As Table 1 indicates many of the same methods are likely used during aestivation and winter diapause, and I suspect that responses during aestivation and winter diapause will be seen as even more similar when more experiments have been completed. Why are the responses of diapausing and aestivating insects so similar? During winter (diapause) and summer (aestivation), the stresses in respect to moisture requirements are similar: a lack of free water and food resources and low ambient relative humidity. The only major difference is temperature. While temperatures are low during the winter resulting in lower water loss rates, aestivating insects are exposed to high temperatures, which further reduce their ability to retain water. Additionally, only certain biological factors can be altered without expending considerable energy, thus, overlap between the responses of aestivation and diapause is even more likely. Due to higher temperatures, aestivation, particularly during the dry seasons in tropical regions, is likely a more challenging period to maintain water balance than winter diapause even though both types of dormancy use similar methods to increase dehydration resistance.

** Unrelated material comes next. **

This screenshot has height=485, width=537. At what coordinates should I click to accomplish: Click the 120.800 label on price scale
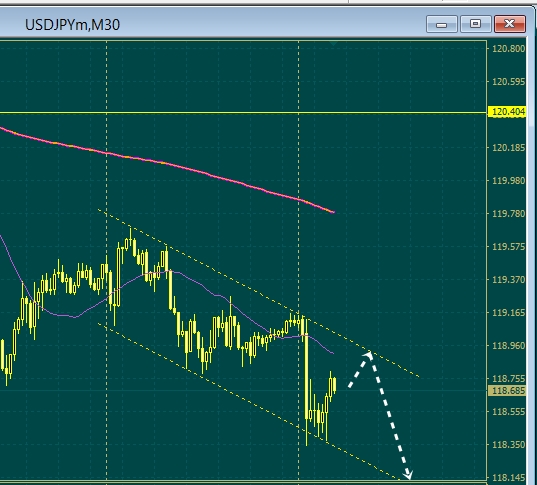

The paucity of research on insect aestivation indicates a clear need for more focus on this topic if we are to understand the mechanisms involved in water balance of dormant insects. Particularly, studies that focus on environmental cues that trigger aestivation-based changes in behavior and physiology are required. This is not an easy task. To use insect diapause as an example, many groups have focused on triggers, changes and termination of diapause, but considerably more research is still needed to elucidate the fine points of these mechanisms (Denlinger 2002). With the considerable overlap noted in the water requirements of winter diapausing and aestivating insects, it is likely that other physiological similarities exist. Based on this observation, it is reasonable to use research on winter diapause as a baseline for expanding research on aestivation. Previous papers by Denlinger (2002) and Koštál (2006) discuss changes in diapause that could be utilized for comparative work on aestivation.

Responses of other aestivating organisms, such as snails, anurans, and fish (Storey 2002, 2004) have been studied more thoroughly, and offer potential insights that may also be applicable to insect aestivation. To reduce water stress, mechanisms such as reduced respiration and metabolism, increased cuticle barriers, changes in osmolality, and the ability to tolerate losing a high proportion of water content are used by organisms such as snails and anurans (Storey 2002). Many proteins have been studied for noninsect aestivating organisms (Storey 2002), and comparative studies could be beneficial for elucidating protein expression themes for insects.